_HOW TO COMPLETE THIS TASK_
Only the lines from the one containing "Toggle bold formatting" through the last line of the entries are wanted. Transcribe them exactly.
BEGIN RECORDS SUPPLIED
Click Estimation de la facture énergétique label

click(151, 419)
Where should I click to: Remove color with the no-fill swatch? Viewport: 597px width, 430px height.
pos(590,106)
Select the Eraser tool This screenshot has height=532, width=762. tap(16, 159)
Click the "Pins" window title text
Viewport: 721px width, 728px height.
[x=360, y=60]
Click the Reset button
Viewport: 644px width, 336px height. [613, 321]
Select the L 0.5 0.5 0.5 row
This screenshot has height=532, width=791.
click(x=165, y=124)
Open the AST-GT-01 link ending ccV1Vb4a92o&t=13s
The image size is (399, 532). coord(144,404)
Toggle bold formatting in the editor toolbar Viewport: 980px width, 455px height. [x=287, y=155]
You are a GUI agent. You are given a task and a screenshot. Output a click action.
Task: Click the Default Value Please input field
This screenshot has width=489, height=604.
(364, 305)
END RECORDS SUPPLIED
_ANSWER TO THIS EXERCISE_
Toggle bold formatting in the editor toolbar Viewport: 980px width, 455px height. [x=287, y=155]
You are a GUI agent. You are given a task and a screenshot. Output a click action.
Task: Click the Default Value Please input field
This screenshot has width=489, height=604.
(364, 305)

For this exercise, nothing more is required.